### Material shown

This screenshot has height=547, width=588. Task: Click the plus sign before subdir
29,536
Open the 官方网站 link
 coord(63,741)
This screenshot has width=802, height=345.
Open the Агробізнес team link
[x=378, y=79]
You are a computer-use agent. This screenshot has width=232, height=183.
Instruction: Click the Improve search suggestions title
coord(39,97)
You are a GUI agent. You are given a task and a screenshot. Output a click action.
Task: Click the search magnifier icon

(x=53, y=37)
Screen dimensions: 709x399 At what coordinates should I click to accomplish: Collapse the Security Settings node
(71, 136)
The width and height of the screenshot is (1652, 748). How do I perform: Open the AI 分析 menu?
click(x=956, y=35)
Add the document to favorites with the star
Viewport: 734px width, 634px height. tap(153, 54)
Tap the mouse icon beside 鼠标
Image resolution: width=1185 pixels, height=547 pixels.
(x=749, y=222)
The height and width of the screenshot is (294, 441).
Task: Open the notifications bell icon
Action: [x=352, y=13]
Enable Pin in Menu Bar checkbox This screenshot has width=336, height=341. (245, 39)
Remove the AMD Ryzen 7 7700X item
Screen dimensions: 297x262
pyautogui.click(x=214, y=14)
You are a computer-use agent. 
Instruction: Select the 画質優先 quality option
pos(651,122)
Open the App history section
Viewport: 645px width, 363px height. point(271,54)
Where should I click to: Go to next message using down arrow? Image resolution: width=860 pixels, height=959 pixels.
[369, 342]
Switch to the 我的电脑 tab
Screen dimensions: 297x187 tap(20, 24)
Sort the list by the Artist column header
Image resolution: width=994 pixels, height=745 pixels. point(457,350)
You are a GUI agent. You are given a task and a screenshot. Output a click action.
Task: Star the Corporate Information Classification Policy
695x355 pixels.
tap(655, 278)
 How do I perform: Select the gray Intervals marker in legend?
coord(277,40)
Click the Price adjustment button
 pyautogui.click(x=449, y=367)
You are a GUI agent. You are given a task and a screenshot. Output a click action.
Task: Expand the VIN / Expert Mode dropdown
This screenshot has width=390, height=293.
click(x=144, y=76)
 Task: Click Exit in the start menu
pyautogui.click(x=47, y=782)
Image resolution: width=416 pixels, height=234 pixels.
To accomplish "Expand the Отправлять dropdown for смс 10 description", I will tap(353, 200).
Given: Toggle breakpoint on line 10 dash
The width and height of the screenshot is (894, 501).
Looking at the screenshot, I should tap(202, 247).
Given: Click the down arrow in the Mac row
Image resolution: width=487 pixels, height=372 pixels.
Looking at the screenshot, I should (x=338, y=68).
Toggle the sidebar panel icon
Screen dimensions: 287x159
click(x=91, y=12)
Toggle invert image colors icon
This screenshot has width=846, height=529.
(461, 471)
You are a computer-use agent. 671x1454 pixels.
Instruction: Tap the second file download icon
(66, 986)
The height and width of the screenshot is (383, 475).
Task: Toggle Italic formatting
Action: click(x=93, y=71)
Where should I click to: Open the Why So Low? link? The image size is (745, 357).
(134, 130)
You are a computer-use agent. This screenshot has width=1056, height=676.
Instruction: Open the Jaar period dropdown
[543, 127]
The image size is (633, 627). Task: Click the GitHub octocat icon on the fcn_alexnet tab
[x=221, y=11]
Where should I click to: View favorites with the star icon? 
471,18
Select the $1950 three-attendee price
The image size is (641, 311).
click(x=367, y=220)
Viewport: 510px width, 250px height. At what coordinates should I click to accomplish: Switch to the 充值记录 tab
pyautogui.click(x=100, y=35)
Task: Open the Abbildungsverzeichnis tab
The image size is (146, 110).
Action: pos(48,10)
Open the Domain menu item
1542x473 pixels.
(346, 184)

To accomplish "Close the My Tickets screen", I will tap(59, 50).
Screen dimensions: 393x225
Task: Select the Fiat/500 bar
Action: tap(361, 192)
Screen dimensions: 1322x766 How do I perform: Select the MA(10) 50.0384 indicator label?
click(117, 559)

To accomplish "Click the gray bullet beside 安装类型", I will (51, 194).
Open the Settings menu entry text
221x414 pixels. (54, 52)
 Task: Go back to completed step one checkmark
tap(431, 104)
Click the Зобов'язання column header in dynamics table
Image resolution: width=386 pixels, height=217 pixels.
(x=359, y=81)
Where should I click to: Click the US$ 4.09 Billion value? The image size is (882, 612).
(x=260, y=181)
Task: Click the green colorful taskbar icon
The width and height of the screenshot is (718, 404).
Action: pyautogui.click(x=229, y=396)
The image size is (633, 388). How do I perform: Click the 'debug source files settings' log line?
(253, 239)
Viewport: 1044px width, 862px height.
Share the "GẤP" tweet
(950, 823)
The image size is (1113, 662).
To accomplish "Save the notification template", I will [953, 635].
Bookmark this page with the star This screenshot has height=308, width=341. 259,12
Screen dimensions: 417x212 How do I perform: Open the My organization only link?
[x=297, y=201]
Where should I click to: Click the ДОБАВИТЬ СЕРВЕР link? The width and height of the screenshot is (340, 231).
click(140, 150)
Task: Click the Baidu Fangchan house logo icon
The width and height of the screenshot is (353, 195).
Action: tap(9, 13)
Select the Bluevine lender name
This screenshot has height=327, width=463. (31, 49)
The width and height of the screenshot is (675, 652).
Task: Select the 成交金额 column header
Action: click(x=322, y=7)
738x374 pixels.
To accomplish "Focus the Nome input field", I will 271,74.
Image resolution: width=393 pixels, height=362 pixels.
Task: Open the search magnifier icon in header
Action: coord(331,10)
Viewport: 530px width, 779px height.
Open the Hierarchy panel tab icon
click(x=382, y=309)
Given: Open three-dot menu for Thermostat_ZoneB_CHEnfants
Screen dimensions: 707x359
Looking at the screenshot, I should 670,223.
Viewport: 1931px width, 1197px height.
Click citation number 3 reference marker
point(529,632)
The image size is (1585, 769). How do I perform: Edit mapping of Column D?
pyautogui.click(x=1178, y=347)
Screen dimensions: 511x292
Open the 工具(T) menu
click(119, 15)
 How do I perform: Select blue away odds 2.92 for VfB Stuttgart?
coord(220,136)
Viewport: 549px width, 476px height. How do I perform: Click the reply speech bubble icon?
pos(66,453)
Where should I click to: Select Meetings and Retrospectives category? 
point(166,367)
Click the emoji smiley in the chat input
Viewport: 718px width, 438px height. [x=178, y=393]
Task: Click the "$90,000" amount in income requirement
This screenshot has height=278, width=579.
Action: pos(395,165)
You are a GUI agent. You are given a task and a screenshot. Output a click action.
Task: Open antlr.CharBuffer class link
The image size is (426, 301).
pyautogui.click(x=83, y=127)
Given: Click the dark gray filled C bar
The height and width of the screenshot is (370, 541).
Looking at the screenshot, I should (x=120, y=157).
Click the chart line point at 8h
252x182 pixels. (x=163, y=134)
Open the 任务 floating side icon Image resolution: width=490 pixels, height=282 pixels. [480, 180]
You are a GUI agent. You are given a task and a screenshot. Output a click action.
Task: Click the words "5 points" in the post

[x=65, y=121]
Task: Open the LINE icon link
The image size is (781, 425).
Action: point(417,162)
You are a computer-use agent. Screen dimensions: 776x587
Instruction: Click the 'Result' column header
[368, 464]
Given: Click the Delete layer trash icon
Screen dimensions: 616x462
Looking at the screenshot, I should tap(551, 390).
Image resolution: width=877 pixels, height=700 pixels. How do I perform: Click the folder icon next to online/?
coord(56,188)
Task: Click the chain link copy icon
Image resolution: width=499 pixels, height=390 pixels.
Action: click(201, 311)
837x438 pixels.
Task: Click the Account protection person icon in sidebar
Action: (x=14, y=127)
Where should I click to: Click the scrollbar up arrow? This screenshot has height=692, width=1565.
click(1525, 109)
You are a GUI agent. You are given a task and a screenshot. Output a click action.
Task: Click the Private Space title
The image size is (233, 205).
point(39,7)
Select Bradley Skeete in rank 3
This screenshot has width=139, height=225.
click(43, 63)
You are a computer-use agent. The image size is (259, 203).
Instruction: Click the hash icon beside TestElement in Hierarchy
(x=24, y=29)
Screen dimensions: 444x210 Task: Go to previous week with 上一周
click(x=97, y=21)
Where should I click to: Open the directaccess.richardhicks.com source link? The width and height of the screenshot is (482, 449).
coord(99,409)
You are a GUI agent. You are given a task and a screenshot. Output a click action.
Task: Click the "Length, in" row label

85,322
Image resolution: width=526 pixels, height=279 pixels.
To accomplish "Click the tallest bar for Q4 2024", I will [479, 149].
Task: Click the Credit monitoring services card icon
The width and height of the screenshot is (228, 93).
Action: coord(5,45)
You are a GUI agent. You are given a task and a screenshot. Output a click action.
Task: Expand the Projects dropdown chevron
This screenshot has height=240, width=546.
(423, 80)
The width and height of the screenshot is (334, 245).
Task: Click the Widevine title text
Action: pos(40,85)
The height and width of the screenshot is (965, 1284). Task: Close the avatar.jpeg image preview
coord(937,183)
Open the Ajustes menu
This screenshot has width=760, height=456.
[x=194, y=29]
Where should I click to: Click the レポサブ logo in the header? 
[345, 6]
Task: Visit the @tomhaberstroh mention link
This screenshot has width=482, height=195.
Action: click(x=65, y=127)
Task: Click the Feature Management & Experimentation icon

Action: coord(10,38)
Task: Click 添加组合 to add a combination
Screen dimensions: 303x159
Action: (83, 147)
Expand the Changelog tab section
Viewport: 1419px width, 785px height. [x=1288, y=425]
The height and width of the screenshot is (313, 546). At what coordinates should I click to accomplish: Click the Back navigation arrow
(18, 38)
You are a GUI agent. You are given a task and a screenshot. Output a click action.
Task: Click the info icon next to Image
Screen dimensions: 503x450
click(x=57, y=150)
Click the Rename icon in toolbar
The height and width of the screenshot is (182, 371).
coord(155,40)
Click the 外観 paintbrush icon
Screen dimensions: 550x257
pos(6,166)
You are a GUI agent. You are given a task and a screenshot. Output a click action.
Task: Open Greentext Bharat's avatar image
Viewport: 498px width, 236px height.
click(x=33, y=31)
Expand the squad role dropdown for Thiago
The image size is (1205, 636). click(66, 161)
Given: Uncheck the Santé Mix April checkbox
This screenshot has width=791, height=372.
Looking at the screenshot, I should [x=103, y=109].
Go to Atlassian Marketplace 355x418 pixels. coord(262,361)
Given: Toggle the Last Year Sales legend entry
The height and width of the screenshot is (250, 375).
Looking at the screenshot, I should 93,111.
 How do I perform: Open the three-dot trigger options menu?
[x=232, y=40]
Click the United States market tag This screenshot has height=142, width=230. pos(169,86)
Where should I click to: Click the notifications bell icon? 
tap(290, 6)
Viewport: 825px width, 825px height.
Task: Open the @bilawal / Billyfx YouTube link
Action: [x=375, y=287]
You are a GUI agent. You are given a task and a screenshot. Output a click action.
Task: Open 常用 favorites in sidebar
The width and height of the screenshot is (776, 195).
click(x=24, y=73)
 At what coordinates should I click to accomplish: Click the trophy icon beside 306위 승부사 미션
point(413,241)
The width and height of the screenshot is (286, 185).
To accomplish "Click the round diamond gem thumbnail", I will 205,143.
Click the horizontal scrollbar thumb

######

Task requirements: Give back the records above exactly, limited to the lines between the one holding "Open the 官方网站 link" and the one holding "has width=232, height=183.", inclusive.

Answer to this task:
Open the 官方网站 link
 coord(63,741)
This screenshot has width=802, height=345.
Open the Агробізнес team link
[x=378, y=79]
You are a computer-use agent. This screenshot has width=232, height=183.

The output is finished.